There was only one logical conclusion: Odin had deliberately weakened the seal. He'd made it possible for Thor to accidentally break it, perhaps as some kind of test, some lesson for his arrogant son.
The All-Father's games within games. Even in punishment, there were layers.
It would have been admirable if it weren't so irritating.
Present Day — Midgard
Thor and Loki both stood staring at the frozen remnants of the Rainbow Bridge, their faces masks of shock and disbelief.
Thor almost wanted to punch his past self in the face. What the Hel had he been thinking? How was he supposed to stop this monster with his mortal body? This creature was completely comparable to his father in raw power—perhaps even stronger, fueled by twenty thousand years of rage.
"Brother," Loki said quietly, his voice unusually hesitant. "Should we just... surrender? You know, stall until someone from Asgard comes to help?"

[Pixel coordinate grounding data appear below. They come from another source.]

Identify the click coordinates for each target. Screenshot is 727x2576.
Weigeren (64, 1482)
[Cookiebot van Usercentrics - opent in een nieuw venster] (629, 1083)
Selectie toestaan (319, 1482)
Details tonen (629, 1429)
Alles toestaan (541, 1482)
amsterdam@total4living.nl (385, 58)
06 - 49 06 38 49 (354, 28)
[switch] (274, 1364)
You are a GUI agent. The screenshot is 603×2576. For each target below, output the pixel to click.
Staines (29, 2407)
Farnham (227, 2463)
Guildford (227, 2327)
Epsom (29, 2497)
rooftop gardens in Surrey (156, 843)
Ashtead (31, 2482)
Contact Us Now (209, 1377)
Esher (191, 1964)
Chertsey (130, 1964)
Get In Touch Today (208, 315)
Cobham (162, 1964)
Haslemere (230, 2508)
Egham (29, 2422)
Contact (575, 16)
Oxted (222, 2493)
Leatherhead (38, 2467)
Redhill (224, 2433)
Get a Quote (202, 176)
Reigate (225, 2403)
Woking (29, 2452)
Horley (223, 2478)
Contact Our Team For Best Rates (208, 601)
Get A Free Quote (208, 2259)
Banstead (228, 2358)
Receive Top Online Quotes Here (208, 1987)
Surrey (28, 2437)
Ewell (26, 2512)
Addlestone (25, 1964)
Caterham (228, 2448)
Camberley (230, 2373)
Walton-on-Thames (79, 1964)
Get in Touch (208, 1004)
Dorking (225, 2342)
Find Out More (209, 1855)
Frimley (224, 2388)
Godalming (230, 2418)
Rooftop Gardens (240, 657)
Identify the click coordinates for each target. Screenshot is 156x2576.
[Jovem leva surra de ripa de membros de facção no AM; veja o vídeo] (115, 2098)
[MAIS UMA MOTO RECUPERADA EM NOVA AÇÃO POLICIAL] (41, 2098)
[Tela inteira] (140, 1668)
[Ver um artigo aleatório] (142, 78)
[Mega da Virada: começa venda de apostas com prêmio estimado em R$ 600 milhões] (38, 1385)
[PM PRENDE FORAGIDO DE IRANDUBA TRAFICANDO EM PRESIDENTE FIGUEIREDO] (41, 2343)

Thor became speechless, turning to look at his brother with genuine concern. "Brother, did you hit your head too hard when you struck that tree?" He gestured toward Borgir, who was watching them with predatory patience. "He clearly hates Father very much. How could he possibly spare us after surrendering?" Thor paused, then added with brutal honesty, "And besides, he seems to hate you even more than me."
Loki's face paled slightly.
"Now that I think about it," Thor continued, a dangerous glint appearing in his eye, "maybe if I offer you to him as a peace offering, he might reconsider killing me."
Loki suddenly became nervous, taking an instinctive step backward. "Brother, I don't think that would work," he said quickly, his mind racing for arguments. "Think about it—if he hates all Asgardians, giving him one won't satisfy him. It'll just make him angrier. Like throwing a single log to a starving fire."
He paused, then added with forced optimism, "Let's just fight together. Maybe there's a chance he's not as strong as he looks. Maybe the seal weakened him permanently. Maybe—"
"Okay," Thor interrupted, cutting off Loki's increasingly desperate speculation. "Let's try. We'll never know if we don't fight."